Your task is to repeat exactly the lines below between the line holding "Open the Mark tag dropdown" and the line holding "You are a computer-use agent. 935x509 pixels.", inclusive, and only those.
/---
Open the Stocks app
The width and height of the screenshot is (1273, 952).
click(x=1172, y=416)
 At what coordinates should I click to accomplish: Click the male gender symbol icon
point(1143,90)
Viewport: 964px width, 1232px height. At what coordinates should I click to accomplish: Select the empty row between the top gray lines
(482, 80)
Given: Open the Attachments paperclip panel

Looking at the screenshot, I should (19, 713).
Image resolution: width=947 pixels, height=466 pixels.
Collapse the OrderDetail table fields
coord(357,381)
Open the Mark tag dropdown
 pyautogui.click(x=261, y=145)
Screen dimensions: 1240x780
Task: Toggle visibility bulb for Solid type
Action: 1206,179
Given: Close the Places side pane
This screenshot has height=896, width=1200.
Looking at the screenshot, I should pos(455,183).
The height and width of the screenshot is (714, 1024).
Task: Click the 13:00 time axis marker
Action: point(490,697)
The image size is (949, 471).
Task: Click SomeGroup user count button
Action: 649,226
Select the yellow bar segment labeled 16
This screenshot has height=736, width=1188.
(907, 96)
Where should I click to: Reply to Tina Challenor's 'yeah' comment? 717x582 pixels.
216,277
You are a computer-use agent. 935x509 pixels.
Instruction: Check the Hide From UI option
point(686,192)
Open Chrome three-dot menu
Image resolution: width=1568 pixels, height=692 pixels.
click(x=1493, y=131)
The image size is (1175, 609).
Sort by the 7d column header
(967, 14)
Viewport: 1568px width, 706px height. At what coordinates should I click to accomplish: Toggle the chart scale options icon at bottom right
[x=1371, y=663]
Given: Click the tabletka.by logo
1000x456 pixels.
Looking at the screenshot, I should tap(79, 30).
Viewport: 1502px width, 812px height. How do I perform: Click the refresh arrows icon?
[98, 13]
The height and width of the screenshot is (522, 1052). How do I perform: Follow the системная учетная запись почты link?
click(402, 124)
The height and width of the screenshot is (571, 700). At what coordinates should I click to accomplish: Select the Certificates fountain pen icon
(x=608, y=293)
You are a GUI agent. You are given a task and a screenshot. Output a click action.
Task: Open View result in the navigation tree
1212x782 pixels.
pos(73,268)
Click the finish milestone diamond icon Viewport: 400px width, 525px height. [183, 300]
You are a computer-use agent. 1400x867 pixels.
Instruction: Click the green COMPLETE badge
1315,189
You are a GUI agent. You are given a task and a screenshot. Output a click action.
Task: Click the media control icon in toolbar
\---
_Exercise answer_.
Open the Mark tag dropdown
 pyautogui.click(x=261, y=145)
Screen dimensions: 1240x780
Task: Toggle visibility bulb for Solid type
Action: 1206,179
Given: Close the Places side pane
This screenshot has height=896, width=1200.
Looking at the screenshot, I should pos(455,183).
The height and width of the screenshot is (714, 1024).
Task: Click the 13:00 time axis marker
Action: point(490,697)
The image size is (949, 471).
Task: Click SomeGroup user count button
Action: 649,226
Select the yellow bar segment labeled 16
This screenshot has height=736, width=1188.
(907, 96)
Where should I click to: Reply to Tina Challenor's 'yeah' comment? 717x582 pixels.
216,277
You are a computer-use agent. 935x509 pixels.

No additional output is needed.